* **Problem**:
Copy out the full passage below on Lefkandi and the Greek Dark Ages, word for word.

* **Extracted text**:
######

Phoenician Trade Routes and Strong Leadership Save Lefkandi From The Greek Dark Ages

Introduction

While the rest of the ancient Greek world and much of the Eastern Mediterranean had fallen under the shadow of the Greek Dark Age, the island of Euboea remarkably survived. It would be reasonable to assume that the island communities on Euboea experienced the same destruction as other Mycenaean societies, however the city of Lefkandi proved to be resilient against collapse. In fact, Lefkandi thrived in the century and a half to follow as archaeological sites have rediscovered an increased occupancy during a time when civilization in Greece was supposed to be slumbering[1] with theories of their survival tightly linked to their location as a trading center along the Phoenician trade routes and the leadership of The Big Man.

Lefkandi During the Greek Dark Ages

Lefkandi’s population boom is evidenced by three layers of buildings and floors made of locally sourced clay, one stacked on top of one another.[2] Each layer is home to unique identifiers of architectural and material style. The lowest layer housed mostly basement storerooms equipped with accoutrement reflecting a pantry filled with jugs for wine and water and bins for olives and grain.[3] The floorplan of this building was irregular, and the locally created pottery that was of simple design congruent with Mycenaean culture.[4] Destroyed by fire, the clay walls collapsed over top of the storerooms preserving their contents[5], buried under the next layer of occupancy.

######

* **Information provided**:
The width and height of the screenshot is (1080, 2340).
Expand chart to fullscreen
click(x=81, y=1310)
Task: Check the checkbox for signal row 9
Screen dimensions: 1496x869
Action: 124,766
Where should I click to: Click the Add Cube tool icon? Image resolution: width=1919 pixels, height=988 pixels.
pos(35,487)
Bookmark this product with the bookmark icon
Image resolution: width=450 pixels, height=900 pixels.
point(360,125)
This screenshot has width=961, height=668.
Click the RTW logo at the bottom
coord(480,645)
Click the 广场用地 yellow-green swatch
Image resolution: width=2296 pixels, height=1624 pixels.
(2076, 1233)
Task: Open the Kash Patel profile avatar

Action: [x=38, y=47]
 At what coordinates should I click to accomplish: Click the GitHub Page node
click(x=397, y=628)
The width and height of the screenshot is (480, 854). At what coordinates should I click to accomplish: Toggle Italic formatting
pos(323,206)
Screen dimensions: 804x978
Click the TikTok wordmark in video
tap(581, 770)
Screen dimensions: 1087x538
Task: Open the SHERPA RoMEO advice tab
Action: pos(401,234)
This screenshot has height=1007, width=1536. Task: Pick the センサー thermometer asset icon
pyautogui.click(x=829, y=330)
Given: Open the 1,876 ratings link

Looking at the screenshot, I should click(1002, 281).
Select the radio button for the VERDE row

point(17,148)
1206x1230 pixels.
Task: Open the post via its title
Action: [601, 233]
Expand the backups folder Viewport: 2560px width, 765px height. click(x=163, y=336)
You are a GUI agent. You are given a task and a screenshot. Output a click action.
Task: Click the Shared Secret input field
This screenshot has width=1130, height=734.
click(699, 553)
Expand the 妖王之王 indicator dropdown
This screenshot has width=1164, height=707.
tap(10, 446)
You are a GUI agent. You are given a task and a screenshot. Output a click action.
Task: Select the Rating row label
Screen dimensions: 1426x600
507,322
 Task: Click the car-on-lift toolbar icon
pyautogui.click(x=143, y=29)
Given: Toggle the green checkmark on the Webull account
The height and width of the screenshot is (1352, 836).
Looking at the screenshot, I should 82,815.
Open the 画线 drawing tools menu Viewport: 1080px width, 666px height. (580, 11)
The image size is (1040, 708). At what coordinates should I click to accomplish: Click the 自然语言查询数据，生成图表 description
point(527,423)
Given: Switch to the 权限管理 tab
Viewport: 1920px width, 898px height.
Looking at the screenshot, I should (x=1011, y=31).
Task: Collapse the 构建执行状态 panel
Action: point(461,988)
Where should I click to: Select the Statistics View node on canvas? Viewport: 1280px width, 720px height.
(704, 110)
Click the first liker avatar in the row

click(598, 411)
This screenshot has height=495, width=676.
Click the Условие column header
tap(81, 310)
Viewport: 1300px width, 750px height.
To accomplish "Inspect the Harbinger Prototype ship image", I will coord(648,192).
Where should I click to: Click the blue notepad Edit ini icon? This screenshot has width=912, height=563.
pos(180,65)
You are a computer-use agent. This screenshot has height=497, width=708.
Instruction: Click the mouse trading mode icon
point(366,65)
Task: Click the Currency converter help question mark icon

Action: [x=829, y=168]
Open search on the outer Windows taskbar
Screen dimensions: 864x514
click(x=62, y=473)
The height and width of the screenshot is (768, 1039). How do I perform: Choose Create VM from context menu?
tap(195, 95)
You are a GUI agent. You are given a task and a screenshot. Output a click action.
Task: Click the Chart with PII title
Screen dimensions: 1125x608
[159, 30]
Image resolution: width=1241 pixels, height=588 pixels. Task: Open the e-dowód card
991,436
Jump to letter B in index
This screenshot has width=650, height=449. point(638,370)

######

* **Final result**:
Phoenician Trade Routes and Strong Leadership Save Lefkandi From The Greek Dark Ages

Introduction

While the rest of the ancient Greek world and much of the Eastern Mediterranean had fallen under the shadow of the Greek Dark Age, the island of Euboea remarkably survived. It would be reasonable to assume that the island communities on Euboea experienced the same destruction as other Mycenaean societies, however the city of Lefkandi proved to be resilient against collapse. In fact, Lefkandi thrived in the century and a half to follow as archaeological sites have rediscovered an increased occupancy during a time when civilization in Greece was supposed to be slumbering[1] with theories of their survival tightly linked to their location as a trading center along the Phoenician trade routes and the leadership of The Big Man.

Lefkandi During the Greek Dark Ages

Lefkandi’s population boom is evidenced by three layers of buildings and floors made of locally sourced clay, one stacked on top of one another.[2] Each layer is home to unique identifiers of architectural and material style. The lowest layer housed mostly basement storerooms equipped with accoutrement reflecting a pantry filled with jugs for wine and water and bins for olives and grain.[3] The floorplan of this building was irregular, and the locally created pottery that was of simple design congruent with Mycenaean culture.[4] Destroyed by fire, the clay walls collapsed over top of the storerooms preserving their contents[5], buried under the next layer of occupancy.